Kathleen Hughes was being groomed for stardom by Universal at the time. She was prominently billed in It Came From Outer Space (1953) despite having only a walk-on part. She carries off the role of Julia without any trouble, but she isn’t terribly memorable.

The movie is well-paced, with each man is targeted in turn and Paul coming to realize that the Lamians are dead serious about exacting revenge, even halfway around the world. A primary point of conflict is that Tom refuses to believe Paul’s warnings about Lisa; he’s already lost Julia to Paul, and believes that Paul is now simply trying to torpedo his relationship with a new — perhaps even better — woman.

It’s hard to say today how Tom’s relationship with Lisa would have been viewed by audiences in the 1950s, but by modern standards Tom seems painfully needy and immature. He is insanely possessive of Lisa, endlessly demanding to know where she’s been and who she has been seeing. He enters her apartment when she’s away (without her permission) and falls asleep on her couch waiting for her. He has little interest in her as a person; in fact he learns almost nothing about her in his zeal to take her to his favorite places in the city and show her off to his friends. Unfortunately, I suspect that midcentury audiences would have seen him simply as a “nice guy” whose jealousy and pettiness is held up as evidence of his serious intentions.

The movie is also cavalier about the transgressions of the American soldiers. Pete allows that the Lamians “had a right to be sore” but he doesn’t show a lot of remorse over the fact that he and his buddies intruded on a sacred ceremony, defiled a religious temple, got into a fistfight with the congregants and burned the place down (and, it should be noted, got their guide Daru killed). It’s all waved away because, after all, it’s a snake cult, not a real religion.

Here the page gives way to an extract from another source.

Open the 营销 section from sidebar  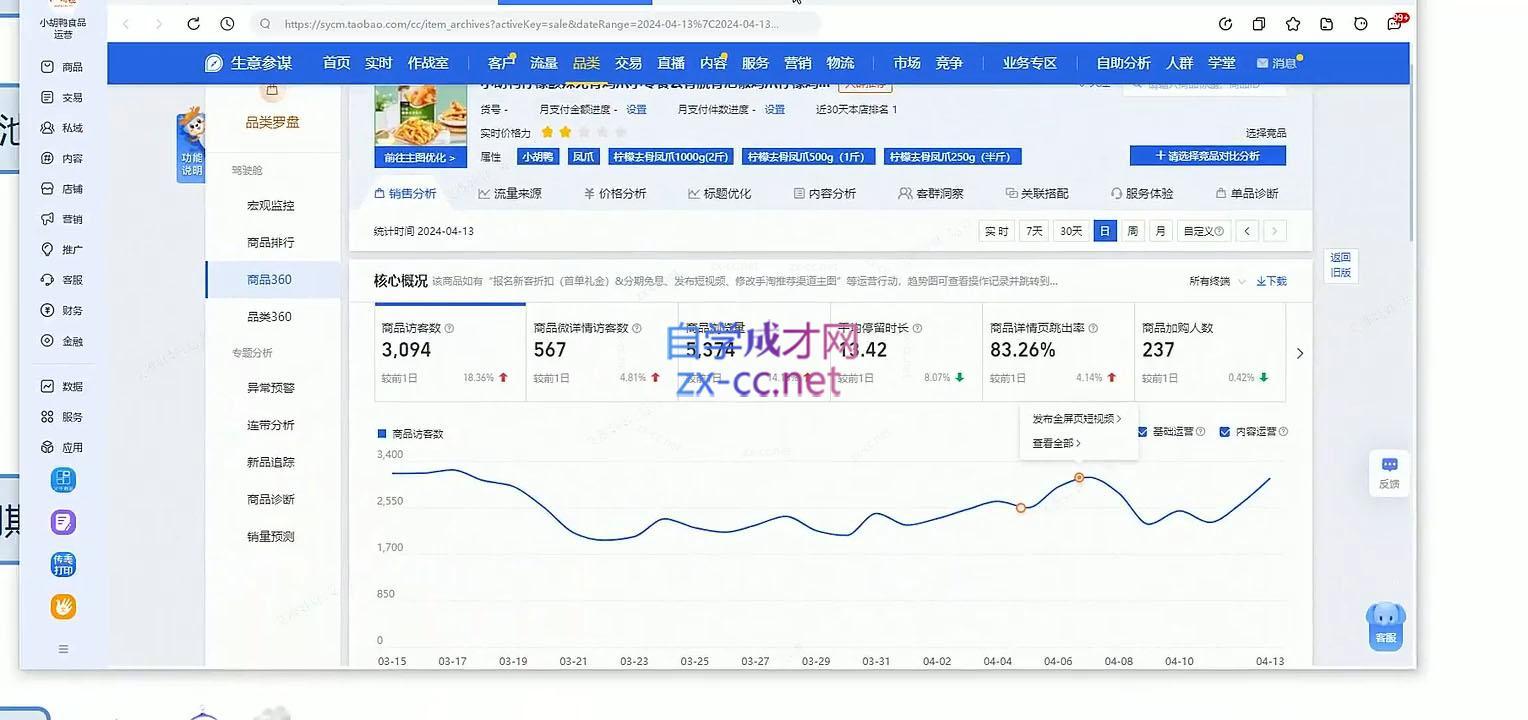[x=62, y=218]
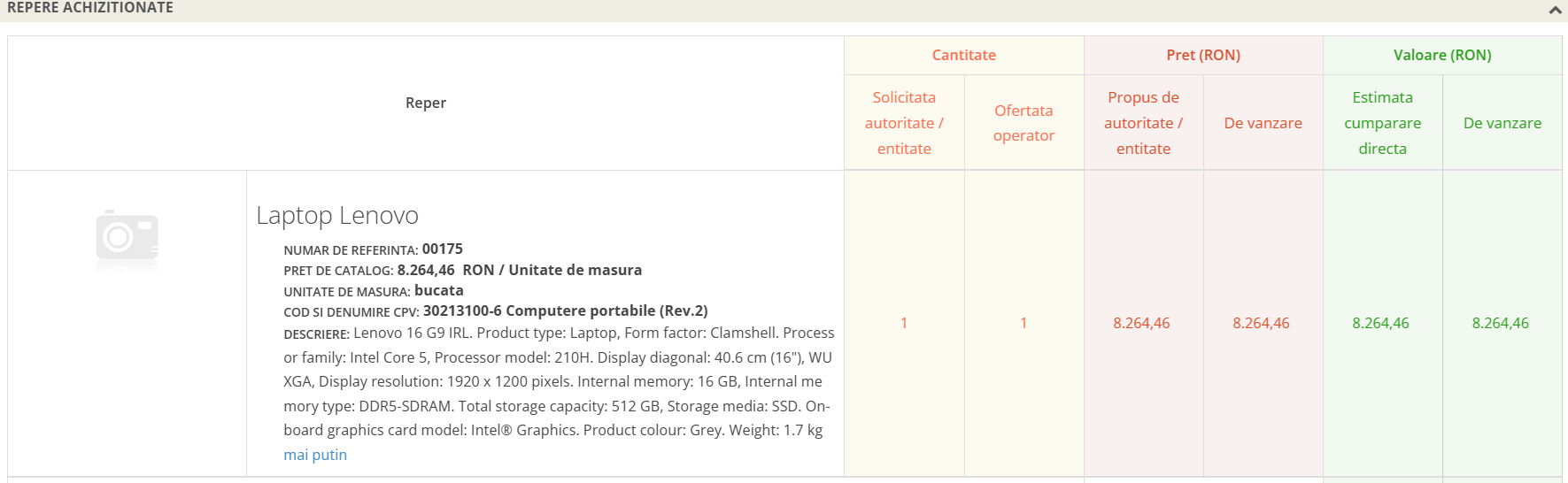Image resolution: width=1568 pixels, height=483 pixels.
Task: Click the De vanzare header under Valoare
Action: [x=1502, y=123]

The world seems a lot smaller today than it did in 1955, and screenwriters can no longer get away with the sort of pseudo-mystical arglebargle that they once routinely invented. In a way that’s a pity, because I’d love to live in a world full of magic and mystery, where every country has hidden, inaccessible places and where anything is possible. But at the same time, we’re better off not thinking of other religions as deranged cults or hotbeds of vengeful were-snakes.

4 comments

  1. With a heavy crush on Hillary Brooke, my father preferred her devious turn as THE WOMAN IN GREEN over this standard leading lady in SHERLOCK HOLMES FACES DEATH. Faith Domergue looks sexier in the poster than she does on screen, her final role opposite John Carradine in 1973’s THE HOUSE OF SEVEN CORPSES. William Reynolds actually gets top billing in Universal’s THE THING THAT COULDN’T DIE in 1958, with Robin Hughes as the disembodied head searching for its body.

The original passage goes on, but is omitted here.